At a high level, the process works as follows. The algorithm takes the current pruning and selects a subtree from it based on the size of the subtree vs. the overall tree, as well as the heterogeneity of observed labels in each subtree. (The larger the subtree, the more likely it is chosen. The more heterogenous the labels within the subtree, the more likely it is chosen.) An unlabeled point is chosen at random within the selected subtree for labeling. (This selection strategy corrects for sample bias.)

Considering this label and all other labeled points in the subtree, DH estimates which action would result in a labeling with the least error: (1) retaining this subtree; (2) pruning this subtree into two smaller subtrees. Given that subtrees are based on natural clustering, smaller subtrees are more likely to have higher purity. At the same time, DH wants to minimize the number of subtrees overall: the more subtrees, the more the queries will be spread out (and the less DH will know about any given subtree).

After making a decision, the pruning is updated and this process is repeated until the sampling budget has been used. Upon reaching the stopping point, DH assigns the majority label to all unlabeled instances in each subtree in the pruning. The labeled data set can then be used to train a classifier.

Informal Version

In layman's terms, DH takes a pool of data and figures out the best way to group the data so that the algorithm can minimize the number of data points which end up being mislabeled if a single label is assigned to unlabeled instances in each group.

DH starts with all of the data in a single group, and queries the label of some points. Using these labels, DH looks at the current label mix of the group. If the group is not very pure (i.e. lots of data with different labels), the algorithm is incentivized to break the group into two groups using the natural clustering found in the data. (Each smaller group is likely to have higher purity, which means less error when labels are inferred.) At the same time, DH has an incentive to minimize the number of groups overall. The more groups DH breaks the data into, the more the queries will be spread out. (The less queries a group gets, the less certainty there is about the purity of the group.) The algorithm considers all factors and decides whether or not to break up the group.
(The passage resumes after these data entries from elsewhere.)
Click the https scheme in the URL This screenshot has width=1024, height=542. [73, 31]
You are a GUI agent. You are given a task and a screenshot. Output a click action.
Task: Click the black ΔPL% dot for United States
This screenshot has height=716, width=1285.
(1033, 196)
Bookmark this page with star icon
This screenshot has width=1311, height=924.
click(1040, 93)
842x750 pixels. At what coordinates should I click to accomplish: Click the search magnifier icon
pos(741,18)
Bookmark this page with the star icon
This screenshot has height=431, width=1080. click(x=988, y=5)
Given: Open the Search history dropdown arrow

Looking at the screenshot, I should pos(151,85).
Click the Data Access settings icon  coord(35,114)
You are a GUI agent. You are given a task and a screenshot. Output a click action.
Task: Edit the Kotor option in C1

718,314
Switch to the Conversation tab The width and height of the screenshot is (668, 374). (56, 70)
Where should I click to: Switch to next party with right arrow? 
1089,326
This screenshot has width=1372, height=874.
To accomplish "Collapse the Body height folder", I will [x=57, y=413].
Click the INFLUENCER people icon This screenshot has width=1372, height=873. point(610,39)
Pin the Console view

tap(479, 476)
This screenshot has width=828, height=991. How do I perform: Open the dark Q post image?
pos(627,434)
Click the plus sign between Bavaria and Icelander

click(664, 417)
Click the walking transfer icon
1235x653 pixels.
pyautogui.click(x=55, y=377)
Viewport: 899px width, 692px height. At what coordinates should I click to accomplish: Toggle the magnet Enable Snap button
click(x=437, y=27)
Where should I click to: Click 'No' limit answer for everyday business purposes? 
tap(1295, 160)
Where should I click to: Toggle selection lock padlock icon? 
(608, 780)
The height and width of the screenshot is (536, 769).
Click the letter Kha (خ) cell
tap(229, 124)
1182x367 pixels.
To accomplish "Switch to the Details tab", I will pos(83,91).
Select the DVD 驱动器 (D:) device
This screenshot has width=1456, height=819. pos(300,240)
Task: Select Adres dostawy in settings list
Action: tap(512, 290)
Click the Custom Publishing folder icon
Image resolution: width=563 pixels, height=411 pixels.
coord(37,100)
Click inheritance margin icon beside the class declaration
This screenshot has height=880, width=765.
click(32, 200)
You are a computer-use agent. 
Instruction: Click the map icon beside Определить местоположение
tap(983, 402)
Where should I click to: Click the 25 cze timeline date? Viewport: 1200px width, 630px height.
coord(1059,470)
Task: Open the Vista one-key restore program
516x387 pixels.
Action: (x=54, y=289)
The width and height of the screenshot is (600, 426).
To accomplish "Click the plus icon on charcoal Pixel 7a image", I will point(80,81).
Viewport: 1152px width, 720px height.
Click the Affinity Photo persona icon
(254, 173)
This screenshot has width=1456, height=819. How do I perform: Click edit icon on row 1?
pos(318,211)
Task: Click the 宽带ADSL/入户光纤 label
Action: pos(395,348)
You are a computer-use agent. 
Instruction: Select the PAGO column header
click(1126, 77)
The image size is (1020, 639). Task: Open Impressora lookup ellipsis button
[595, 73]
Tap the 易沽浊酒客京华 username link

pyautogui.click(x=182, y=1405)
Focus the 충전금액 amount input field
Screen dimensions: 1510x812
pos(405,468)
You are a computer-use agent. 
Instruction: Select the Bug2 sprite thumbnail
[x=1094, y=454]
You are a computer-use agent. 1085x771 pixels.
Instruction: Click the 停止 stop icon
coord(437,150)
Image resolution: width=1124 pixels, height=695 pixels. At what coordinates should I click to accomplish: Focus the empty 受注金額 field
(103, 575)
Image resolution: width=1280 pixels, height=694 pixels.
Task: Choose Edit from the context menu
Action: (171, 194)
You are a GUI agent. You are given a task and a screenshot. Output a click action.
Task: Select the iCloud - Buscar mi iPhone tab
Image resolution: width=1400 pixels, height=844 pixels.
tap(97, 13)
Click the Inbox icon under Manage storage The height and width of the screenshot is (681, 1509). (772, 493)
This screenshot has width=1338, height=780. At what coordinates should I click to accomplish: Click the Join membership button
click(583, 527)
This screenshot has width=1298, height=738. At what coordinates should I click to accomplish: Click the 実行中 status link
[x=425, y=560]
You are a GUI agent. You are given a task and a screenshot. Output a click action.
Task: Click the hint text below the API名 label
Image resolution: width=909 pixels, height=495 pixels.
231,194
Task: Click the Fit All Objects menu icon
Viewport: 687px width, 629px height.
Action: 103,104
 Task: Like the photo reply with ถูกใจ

Given the resulting group(s), DH is incentivized to select a group which is the less pure and query the label of some points within that group. DH is also incentivized to select a group which is larger, given that smaller groups tend to increase purity overall. This process is repeated until the sample budget is used up. Once this happens, DH takes each of the current groups and assigns a single label to all unlabeled instances in that group (i.e. the majority label). All data in the pool is now labeled, and the dataset can be used for supervised learning.